Consigne de travail:
Présentez toutes les lignes ci-dessous sous forme de tableau Markdown à deux colonnes, « Numéro » et « Ligne », en laissant de côté les lignes vides.

Éléments enregistrés d'une collection
▼
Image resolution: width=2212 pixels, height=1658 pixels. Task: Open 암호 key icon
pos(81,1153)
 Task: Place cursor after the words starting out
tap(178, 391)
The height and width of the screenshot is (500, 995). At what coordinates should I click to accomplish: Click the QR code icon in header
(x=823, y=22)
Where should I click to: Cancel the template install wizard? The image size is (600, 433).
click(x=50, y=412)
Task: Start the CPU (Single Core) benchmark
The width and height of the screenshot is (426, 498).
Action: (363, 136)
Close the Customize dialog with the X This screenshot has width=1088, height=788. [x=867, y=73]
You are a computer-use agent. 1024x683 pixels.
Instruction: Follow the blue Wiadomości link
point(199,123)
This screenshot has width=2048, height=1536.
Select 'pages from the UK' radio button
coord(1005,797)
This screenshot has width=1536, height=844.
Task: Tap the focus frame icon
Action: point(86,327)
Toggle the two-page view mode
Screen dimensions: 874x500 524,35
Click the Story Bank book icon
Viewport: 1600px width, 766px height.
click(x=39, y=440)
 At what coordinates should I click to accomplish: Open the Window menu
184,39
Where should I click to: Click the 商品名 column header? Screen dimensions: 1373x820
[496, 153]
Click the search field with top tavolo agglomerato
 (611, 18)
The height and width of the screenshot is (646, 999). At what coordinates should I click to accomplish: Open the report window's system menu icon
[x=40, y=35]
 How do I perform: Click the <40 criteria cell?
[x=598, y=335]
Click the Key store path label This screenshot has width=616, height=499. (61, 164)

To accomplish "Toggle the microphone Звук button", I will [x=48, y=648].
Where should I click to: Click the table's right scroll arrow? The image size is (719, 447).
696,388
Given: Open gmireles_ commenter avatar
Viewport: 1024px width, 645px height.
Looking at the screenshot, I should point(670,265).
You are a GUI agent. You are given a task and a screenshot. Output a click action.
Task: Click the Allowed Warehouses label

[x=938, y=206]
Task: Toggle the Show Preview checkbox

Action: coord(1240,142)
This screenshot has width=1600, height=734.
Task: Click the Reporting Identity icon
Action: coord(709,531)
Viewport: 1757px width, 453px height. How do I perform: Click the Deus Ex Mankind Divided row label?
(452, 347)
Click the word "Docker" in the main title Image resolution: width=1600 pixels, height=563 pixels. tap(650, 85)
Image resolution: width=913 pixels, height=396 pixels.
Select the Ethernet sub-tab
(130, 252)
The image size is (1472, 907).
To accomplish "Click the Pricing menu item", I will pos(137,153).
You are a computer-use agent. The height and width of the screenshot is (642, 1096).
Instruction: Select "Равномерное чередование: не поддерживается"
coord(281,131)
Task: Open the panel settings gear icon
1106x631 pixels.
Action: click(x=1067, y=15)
▲
Corrigé proposé:
| Numéro | Ligne |
|---|---|
| 1 | Image resolution: width=2212 pixels, height=1658 pixels. Task: Open 암호 key icon |
| 2 | pos(81,1153) |
| 3 |  Task: Place cursor after the words starting out |
| 4 | tap(178, 391) |
| 5 | The height and width of the screenshot is (500, 995). At what coordinates should I click to accomplish: Click the QR code icon in header |
| 6 | (x=823, y=22) |
| 7 | Where should I click to: Cancel the template install wizard? The image size is (600, 433). |
| 8 | click(x=50, y=412) |
| 9 | Task: Start the CPU (Single Core) benchmark |
| 10 | The width and height of the screenshot is (426, 498). |
| 11 | Action: (363, 136) |
| 12 | Close the Customize dialog with the X This screenshot has width=1088, height=788. [x=867, y=73] |
| 13 | You are a computer-use agent. 1024x683 pixels. |
| 14 | Instruction: Follow the blue Wiadomości link |
| 15 | point(199,123) |
| 16 | This screenshot has width=2048, height=1536. |
| 17 | Select 'pages from the UK' radio button |
| 18 | coord(1005,797) |
| 19 | This screenshot has width=1536, height=844. |
| 20 | Task: Tap the focus frame icon |
| 21 | Action: point(86,327) |
| 22 | Toggle the two-page view mode |
| 23 | Screen dimensions: 874x500 524,35 |
| 24 | Click the Story Bank book icon |
| 25 | Viewport: 1600px width, 766px height. |
| 26 | click(x=39, y=440) |
| 27 |  At what coordinates should I click to accomplish: Open the Window menu |
| 28 | 184,39 |
| 29 | Where should I click to: Click the 商品名 column header? Screen dimensions: 1373x820 |
| 30 | [496, 153] |
| 31 | Click the search field with top tavolo agglomerato |
| 32 |  (611, 18) |
| 33 | The height and width of the screenshot is (646, 999). At what coordinates should I click to accomplish: Open the report window's system menu icon |
| 34 | [x=40, y=35] |
| 35 |  How do I perform: Click the <40 criteria cell? |
| 36 | [x=598, y=335] |
| 37 | Click the Key store path label This screenshot has width=616, height=499. (61, 164) |
| 38 | To accomplish "Toggle the microphone Звук button", I will [x=48, y=648]. |
| 39 | Where should I click to: Click the table's right scroll arrow? The image size is (719, 447). |
| 40 | 696,388 |
| 41 | Given: Open gmireles_ commenter avatar |
| 42 | Viewport: 1024px width, 645px height. |
| 43 | Looking at the screenshot, I should point(670,265). |
| 44 | You are a GUI agent. You are given a task and a screenshot. Output a click action. |
| 45 | Task: Click the Allowed Warehouses label |
| 46 | [x=938, y=206] |
| 47 | Task: Toggle the Show Preview checkbox |
| 48 | Action: coord(1240,142) |
| 49 | This screenshot has width=1600, height=734. |
| 50 | Task: Click the Reporting Identity icon |
| 51 | Action: coord(709,531) |
| 52 | Viewport: 1757px width, 453px height. How do I perform: Click the Deus Ex Mankind Divided row label? |
| 53 | (452, 347) |
| 54 | Click the word "Docker" in the main title Image resolution: width=1600 pixels, height=563 pixels. tap(650, 85) |
| 55 | Image resolution: width=913 pixels, height=396 pixels. |
| 56 | Select the Ethernet sub-tab |
| 57 | (130, 252) |
| 58 | The image size is (1472, 907). |
| 59 | To accomplish "Click the Pricing menu item", I will pos(137,153). |
| 60 | You are a computer-use agent. The height and width of the screenshot is (642, 1096). |
| 61 | Instruction: Select "Равномерное чередование: не поддерживается" |
| 62 | coord(281,131) |
| 63 | Task: Open the panel settings gear icon |
| 64 | 1106x631 pixels. |
| 65 | Action: click(x=1067, y=15) |